» **Task to complete**: Output the records exactly. Include every line.
═══ Data in this exercise
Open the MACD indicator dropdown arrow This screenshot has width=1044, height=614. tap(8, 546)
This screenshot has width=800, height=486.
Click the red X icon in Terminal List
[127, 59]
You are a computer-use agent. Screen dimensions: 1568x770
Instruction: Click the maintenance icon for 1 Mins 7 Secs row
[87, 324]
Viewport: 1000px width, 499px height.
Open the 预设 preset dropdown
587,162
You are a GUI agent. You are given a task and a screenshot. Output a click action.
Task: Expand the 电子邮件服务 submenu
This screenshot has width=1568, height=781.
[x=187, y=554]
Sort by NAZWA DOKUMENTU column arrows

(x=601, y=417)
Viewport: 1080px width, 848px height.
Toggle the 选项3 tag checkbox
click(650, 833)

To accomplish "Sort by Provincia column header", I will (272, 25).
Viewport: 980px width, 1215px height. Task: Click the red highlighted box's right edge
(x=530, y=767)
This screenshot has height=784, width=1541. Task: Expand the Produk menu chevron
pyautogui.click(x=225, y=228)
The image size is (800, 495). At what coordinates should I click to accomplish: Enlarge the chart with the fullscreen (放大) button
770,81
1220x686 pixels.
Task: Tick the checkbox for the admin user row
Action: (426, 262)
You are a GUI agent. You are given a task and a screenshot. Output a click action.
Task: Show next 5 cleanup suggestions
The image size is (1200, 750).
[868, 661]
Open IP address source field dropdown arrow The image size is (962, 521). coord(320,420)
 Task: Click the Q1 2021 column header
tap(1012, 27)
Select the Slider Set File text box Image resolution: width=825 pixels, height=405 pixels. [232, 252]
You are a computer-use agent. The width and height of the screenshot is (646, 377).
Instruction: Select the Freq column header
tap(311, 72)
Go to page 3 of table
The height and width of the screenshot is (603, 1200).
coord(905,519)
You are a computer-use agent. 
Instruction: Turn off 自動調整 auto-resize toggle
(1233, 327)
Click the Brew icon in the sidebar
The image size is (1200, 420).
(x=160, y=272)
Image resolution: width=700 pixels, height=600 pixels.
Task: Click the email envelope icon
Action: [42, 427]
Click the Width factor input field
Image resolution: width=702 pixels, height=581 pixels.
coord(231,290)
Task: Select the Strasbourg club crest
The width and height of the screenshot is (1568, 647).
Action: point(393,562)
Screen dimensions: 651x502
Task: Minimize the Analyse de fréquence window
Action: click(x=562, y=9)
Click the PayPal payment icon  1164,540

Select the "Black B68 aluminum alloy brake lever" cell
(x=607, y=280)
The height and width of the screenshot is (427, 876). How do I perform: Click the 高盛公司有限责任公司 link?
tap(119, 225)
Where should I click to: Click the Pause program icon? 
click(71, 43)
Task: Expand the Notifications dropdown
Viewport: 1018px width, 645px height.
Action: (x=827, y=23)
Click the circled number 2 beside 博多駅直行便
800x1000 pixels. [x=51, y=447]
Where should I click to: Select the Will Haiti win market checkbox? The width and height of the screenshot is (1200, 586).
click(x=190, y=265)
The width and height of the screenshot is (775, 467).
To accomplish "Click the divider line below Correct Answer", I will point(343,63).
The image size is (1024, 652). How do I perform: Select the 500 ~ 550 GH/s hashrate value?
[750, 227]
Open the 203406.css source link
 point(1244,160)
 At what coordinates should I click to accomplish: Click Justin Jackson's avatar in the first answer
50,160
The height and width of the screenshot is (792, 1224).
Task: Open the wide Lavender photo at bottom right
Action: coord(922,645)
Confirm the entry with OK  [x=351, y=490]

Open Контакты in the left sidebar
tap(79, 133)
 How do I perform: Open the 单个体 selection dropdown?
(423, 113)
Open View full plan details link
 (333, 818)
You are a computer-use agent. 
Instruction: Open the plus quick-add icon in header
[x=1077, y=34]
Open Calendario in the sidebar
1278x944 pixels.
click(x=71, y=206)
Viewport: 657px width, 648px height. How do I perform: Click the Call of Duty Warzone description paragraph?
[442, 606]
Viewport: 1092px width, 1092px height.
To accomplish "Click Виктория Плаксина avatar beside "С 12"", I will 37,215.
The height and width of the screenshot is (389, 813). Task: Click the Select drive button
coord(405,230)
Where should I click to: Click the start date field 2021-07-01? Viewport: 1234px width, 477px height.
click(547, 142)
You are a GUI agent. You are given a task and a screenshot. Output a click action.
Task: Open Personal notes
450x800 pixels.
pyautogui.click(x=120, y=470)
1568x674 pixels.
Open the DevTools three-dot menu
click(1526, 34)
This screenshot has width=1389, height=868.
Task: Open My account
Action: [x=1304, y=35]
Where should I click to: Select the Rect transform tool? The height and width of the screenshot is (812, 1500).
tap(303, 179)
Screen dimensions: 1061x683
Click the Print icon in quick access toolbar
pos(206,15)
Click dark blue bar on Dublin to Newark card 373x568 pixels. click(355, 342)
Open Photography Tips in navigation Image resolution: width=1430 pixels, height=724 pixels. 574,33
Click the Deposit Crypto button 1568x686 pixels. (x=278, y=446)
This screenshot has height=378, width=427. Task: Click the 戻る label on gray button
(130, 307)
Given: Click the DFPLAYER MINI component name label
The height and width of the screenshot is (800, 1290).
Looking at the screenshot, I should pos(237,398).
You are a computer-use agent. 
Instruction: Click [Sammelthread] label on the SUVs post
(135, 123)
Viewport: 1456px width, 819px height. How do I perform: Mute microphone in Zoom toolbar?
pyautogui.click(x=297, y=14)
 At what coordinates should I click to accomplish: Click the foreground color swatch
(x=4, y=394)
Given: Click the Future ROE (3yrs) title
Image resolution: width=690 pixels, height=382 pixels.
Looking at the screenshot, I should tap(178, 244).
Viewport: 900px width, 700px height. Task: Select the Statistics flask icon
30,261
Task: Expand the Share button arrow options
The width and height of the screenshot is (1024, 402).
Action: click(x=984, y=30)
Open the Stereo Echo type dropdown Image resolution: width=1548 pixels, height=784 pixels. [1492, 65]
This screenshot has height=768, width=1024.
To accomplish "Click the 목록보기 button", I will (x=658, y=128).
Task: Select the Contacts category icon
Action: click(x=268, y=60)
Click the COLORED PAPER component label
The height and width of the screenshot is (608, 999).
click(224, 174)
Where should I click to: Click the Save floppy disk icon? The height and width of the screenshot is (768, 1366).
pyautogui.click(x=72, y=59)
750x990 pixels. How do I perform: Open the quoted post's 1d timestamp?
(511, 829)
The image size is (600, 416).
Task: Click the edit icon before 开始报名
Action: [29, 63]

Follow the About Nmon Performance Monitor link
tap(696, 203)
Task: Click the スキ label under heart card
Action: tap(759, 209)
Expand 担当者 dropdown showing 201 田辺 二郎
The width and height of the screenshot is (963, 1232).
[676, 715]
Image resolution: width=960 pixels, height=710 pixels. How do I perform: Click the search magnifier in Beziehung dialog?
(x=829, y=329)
══════
» **The completed task**:
Open the MACD indicator dropdown arrow This screenshot has width=1044, height=614. tap(8, 546)
This screenshot has width=800, height=486.
Click the red X icon in Terminal List
[127, 59]
You are a computer-use agent. Screen dimensions: 1568x770
Instruction: Click the maintenance icon for 1 Mins 7 Secs row
[87, 324]
Viewport: 1000px width, 499px height.
Open the 预设 preset dropdown
587,162
You are a GUI agent. You are given a task and a screenshot. Output a click action.
Task: Expand the 电子邮件服务 submenu
This screenshot has width=1568, height=781.
[x=187, y=554]
Sort by NAZWA DOKUMENTU column arrows

(x=601, y=417)
Viewport: 1080px width, 848px height.
Toggle the 选项3 tag checkbox
click(650, 833)

To accomplish "Sort by Provincia column header", I will (272, 25).
Viewport: 980px width, 1215px height. Task: Click the red highlighted box's right edge
(x=530, y=767)
This screenshot has height=784, width=1541. Task: Expand the Produk menu chevron
pyautogui.click(x=225, y=228)
The image size is (800, 495). At what coordinates should I click to accomplish: Enlarge the chart with the fullscreen (放大) button
770,81
1220x686 pixels.
Task: Tick the checkbox for the admin user row
Action: (426, 262)
You are a GUI agent. You are given a task and a screenshot. Output a click action.
Task: Show next 5 cleanup suggestions
The image size is (1200, 750).
[868, 661]
Open IP address source field dropdown arrow The image size is (962, 521). coord(320,420)
 Task: Click the Q1 2021 column header
tap(1012, 27)
Select the Slider Set File text box Image resolution: width=825 pixels, height=405 pixels. [232, 252]
You are a computer-use agent. The width and height of the screenshot is (646, 377).
Instruction: Select the Freq column header
tap(311, 72)
Go to page 3 of table
The height and width of the screenshot is (603, 1200).
coord(905,519)
You are a computer-use agent. 
Instruction: Turn off 自動調整 auto-resize toggle
(1233, 327)
Click the Brew icon in the sidebar
The image size is (1200, 420).
(x=160, y=272)
Image resolution: width=700 pixels, height=600 pixels.
Task: Click the email envelope icon
Action: [42, 427]
Click the Width factor input field
Image resolution: width=702 pixels, height=581 pixels.
coord(231,290)
Task: Select the Strasbourg club crest
The width and height of the screenshot is (1568, 647).
Action: point(393,562)
Screen dimensions: 651x502
Task: Minimize the Analyse de fréquence window
Action: click(x=562, y=9)
Click the PayPal payment icon  1164,540

Select the "Black B68 aluminum alloy brake lever" cell
(x=607, y=280)
The height and width of the screenshot is (427, 876). How do I perform: Click the 高盛公司有限责任公司 link?
tap(119, 225)
Where should I click to: Click the Pause program icon? 
click(71, 43)
Task: Expand the Notifications dropdown
Viewport: 1018px width, 645px height.
Action: (x=827, y=23)
Click the circled number 2 beside 博多駅直行便
800x1000 pixels. [x=51, y=447]
Where should I click to: Select the Will Haiti win market checkbox? The width and height of the screenshot is (1200, 586).
click(x=190, y=265)
The width and height of the screenshot is (775, 467).
To accomplish "Click the divider line below Correct Answer", I will point(343,63).
The image size is (1024, 652). How do I perform: Select the 500 ~ 550 GH/s hashrate value?
[750, 227]
Open the 203406.css source link
 point(1244,160)
 At what coordinates should I click to accomplish: Click Justin Jackson's avatar in the first answer
50,160
The height and width of the screenshot is (792, 1224).
Task: Open the wide Lavender photo at bottom right
Action: coord(922,645)
Confirm the entry with OK  [x=351, y=490]

Open Контакты in the left sidebar
tap(79, 133)
 How do I perform: Open the 单个体 selection dropdown?
(423, 113)
Open View full plan details link
 (333, 818)
You are a computer-use agent. 
Instruction: Open the plus quick-add icon in header
[x=1077, y=34]
Open Calendario in the sidebar
1278x944 pixels.
click(x=71, y=206)
Viewport: 657px width, 648px height. How do I perform: Click the Call of Duty Warzone description paragraph?
[442, 606]
Viewport: 1092px width, 1092px height.
To accomplish "Click Виктория Плаксина avatar beside "С 12"", I will 37,215.
The height and width of the screenshot is (389, 813). Task: Click the Select drive button
coord(405,230)
Where should I click to: Click the start date field 2021-07-01? Viewport: 1234px width, 477px height.
click(547, 142)
You are a GUI agent. You are given a task and a screenshot. Output a click action.
Task: Open Personal notes
450x800 pixels.
pyautogui.click(x=120, y=470)
1568x674 pixels.
Open the DevTools three-dot menu
click(1526, 34)
This screenshot has width=1389, height=868.
Task: Open My account
Action: [x=1304, y=35]
Where should I click to: Select the Rect transform tool? The height and width of the screenshot is (812, 1500).
tap(303, 179)
Screen dimensions: 1061x683
Click the Print icon in quick access toolbar
pos(206,15)
Click dark blue bar on Dublin to Newark card 373x568 pixels. click(355, 342)
Open Photography Tips in navigation Image resolution: width=1430 pixels, height=724 pixels. 574,33
Click the Deposit Crypto button 1568x686 pixels. (x=278, y=446)
This screenshot has height=378, width=427. Task: Click the 戻る label on gray button
(130, 307)
Given: Click the DFPLAYER MINI component name label
The height and width of the screenshot is (800, 1290).
Looking at the screenshot, I should pos(237,398).
You are a computer-use agent. 
Instruction: Click [Sammelthread] label on the SUVs post
(135, 123)
Viewport: 1456px width, 819px height. How do I perform: Mute microphone in Zoom toolbar?
pyautogui.click(x=297, y=14)
 At what coordinates should I click to accomplish: Click the foreground color swatch
(x=4, y=394)
Given: Click the Future ROE (3yrs) title
Image resolution: width=690 pixels, height=382 pixels.
Looking at the screenshot, I should tap(178, 244).
Viewport: 900px width, 700px height. Task: Select the Statistics flask icon
30,261
Task: Expand the Share button arrow options
The width and height of the screenshot is (1024, 402).
Action: click(x=984, y=30)
Open the Stereo Echo type dropdown Image resolution: width=1548 pixels, height=784 pixels. [1492, 65]
This screenshot has height=768, width=1024.
To accomplish "Click the 목록보기 button", I will (x=658, y=128).
Task: Select the Contacts category icon
Action: click(x=268, y=60)
Click the COLORED PAPER component label
The height and width of the screenshot is (608, 999).
click(224, 174)
Where should I click to: Click the Save floppy disk icon? The height and width of the screenshot is (768, 1366).
pyautogui.click(x=72, y=59)
750x990 pixels. How do I perform: Open the quoted post's 1d timestamp?
(511, 829)
The image size is (600, 416).
Task: Click the edit icon before 开始报名
Action: [29, 63]

Follow the About Nmon Performance Monitor link
tap(696, 203)
Task: Click the スキ label under heart card
Action: tap(759, 209)
Expand 担当者 dropdown showing 201 田辺 二郎
The width and height of the screenshot is (963, 1232).
[676, 715]
Image resolution: width=960 pixels, height=710 pixels. How do I perform: Click the search magnifier in Beziehung dialog?
(x=829, y=329)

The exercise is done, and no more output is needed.